その特徴は自ら蒸留所で製造した樽をシェリー酒業者に無償で貸し出し、戻ってきたそのシェリー樽で熟成するというややこしい手順をわざわざとって生まれたシェリー酒由来の甘みとスパイシーなフルーティーさの共存。
アルコールに弱い日本人体質には少々厳しいが、ストレートで味わいたくなる独特の芳香は、うっとりするほどの良い香り。正直ハイボールなどで飲んではバチが当たりそうなレベルの高級酒だ。

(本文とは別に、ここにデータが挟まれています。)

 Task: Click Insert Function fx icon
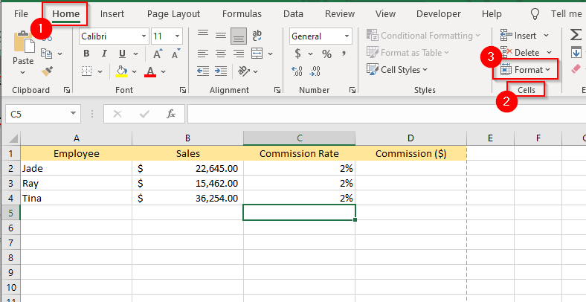coord(171,114)
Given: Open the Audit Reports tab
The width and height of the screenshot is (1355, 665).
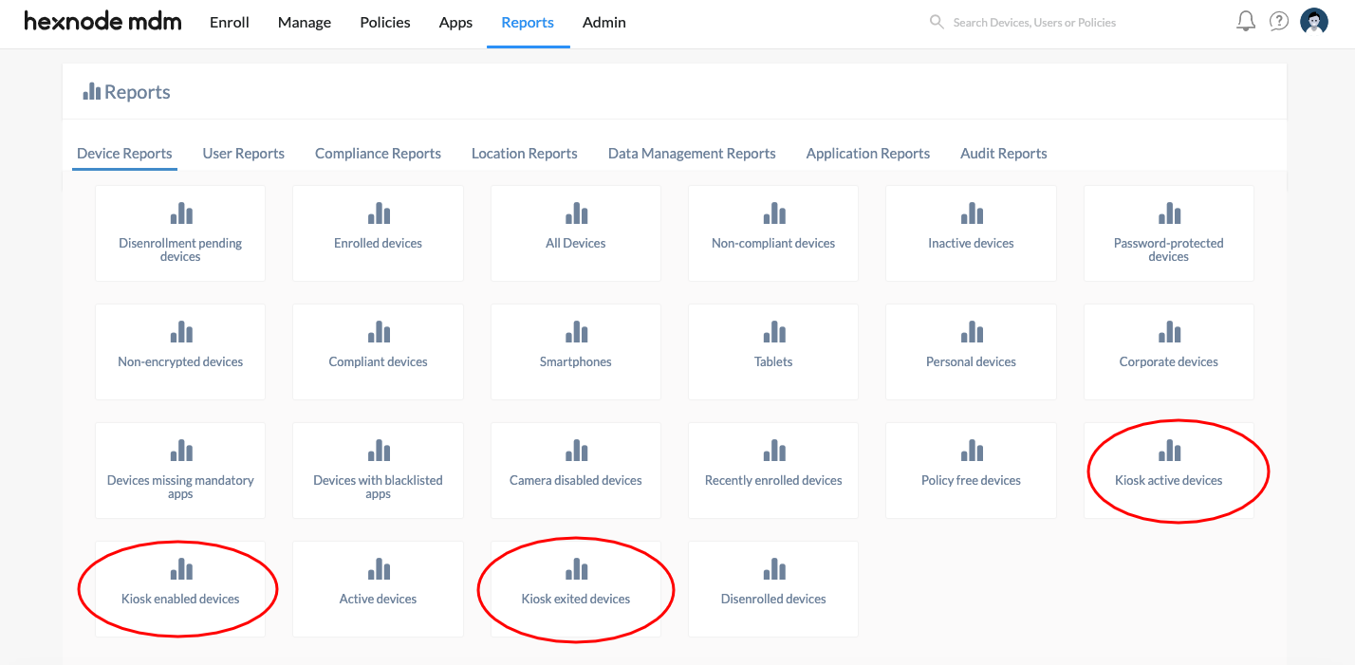Looking at the screenshot, I should point(1003,154).

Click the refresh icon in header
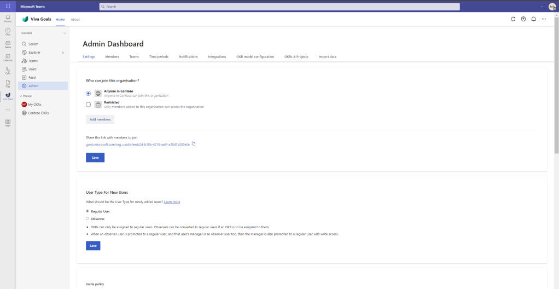click(x=513, y=19)
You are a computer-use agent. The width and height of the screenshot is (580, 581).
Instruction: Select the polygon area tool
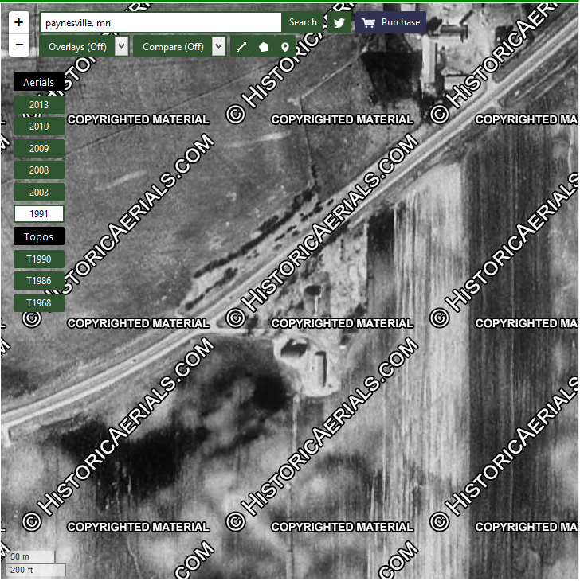tap(263, 47)
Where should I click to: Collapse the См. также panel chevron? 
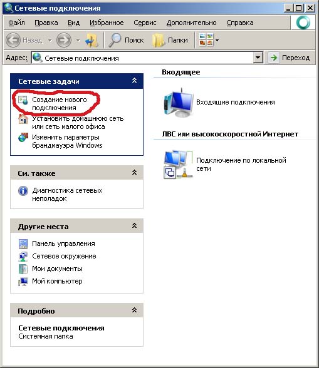tap(135, 173)
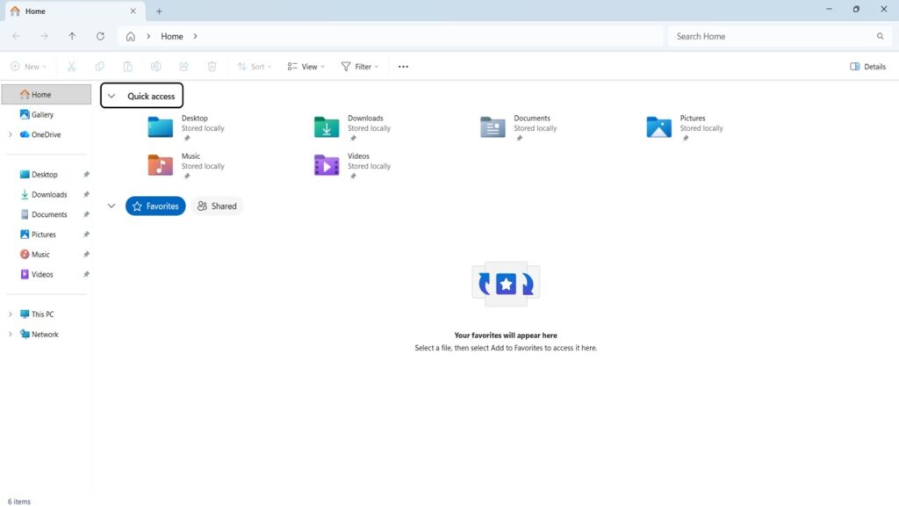Viewport: 899px width, 506px height.
Task: Click the Search Home input field
Action: pos(773,37)
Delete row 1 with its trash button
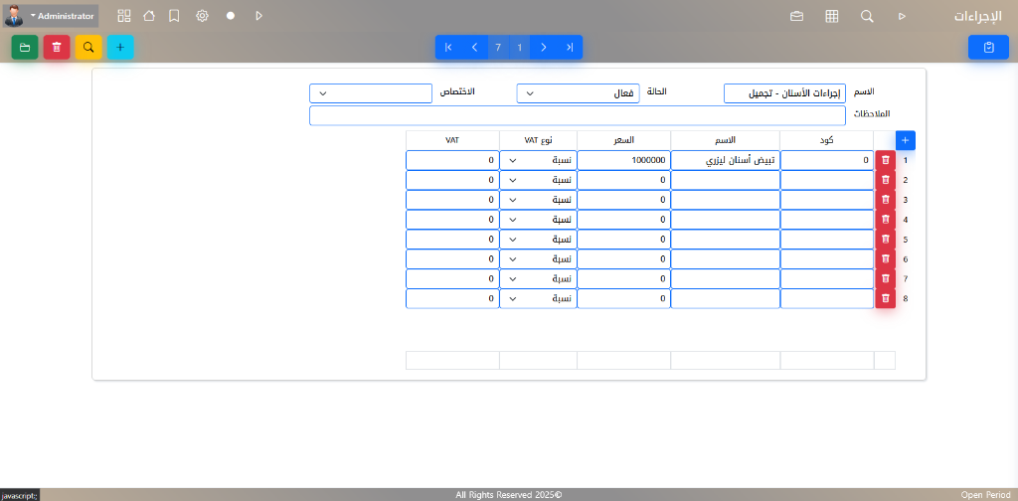 coord(885,160)
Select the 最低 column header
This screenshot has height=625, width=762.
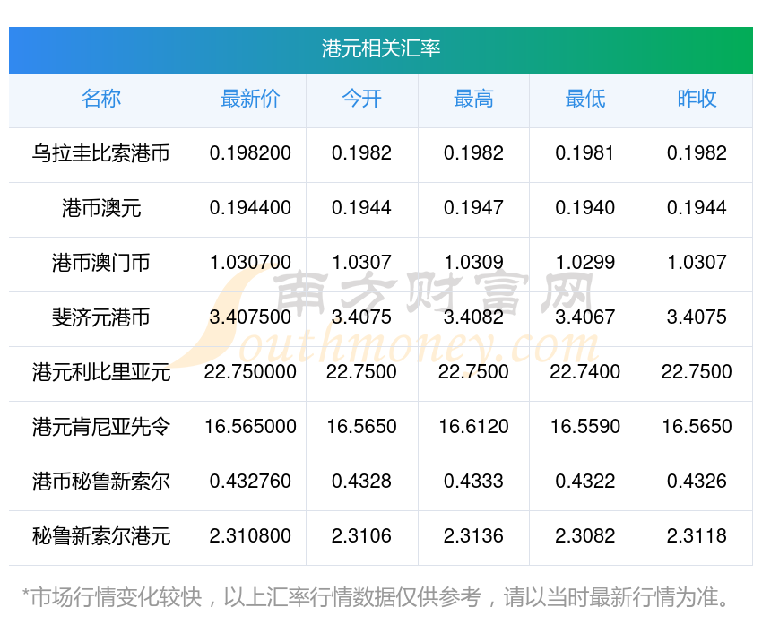(x=584, y=100)
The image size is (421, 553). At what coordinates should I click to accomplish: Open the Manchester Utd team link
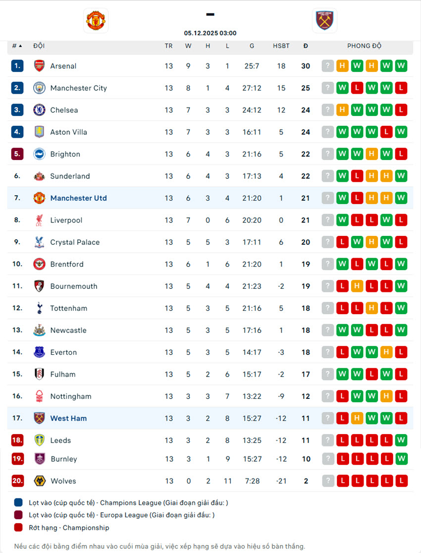[78, 198]
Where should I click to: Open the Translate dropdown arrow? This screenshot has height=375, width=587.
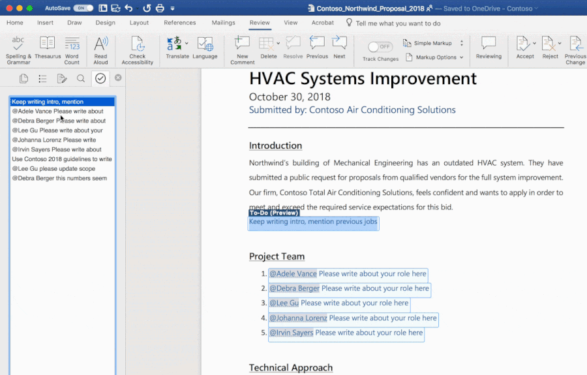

このレベルのウイスキーになると、実はウイスキーが苦手という人の常識を覆す味となる。手頃な価格帯のウイスキーだと、くせとして捉えられがちな野蛮なスモーキー臭、舌にピリッとくる尖ったアルコール感、甘みの少なさなどが全て解消されているからだ。なのでウイスキーが本当に嫌いかどうか判断する前に、”マッカランの12年”は試してみるべき存在なのだ。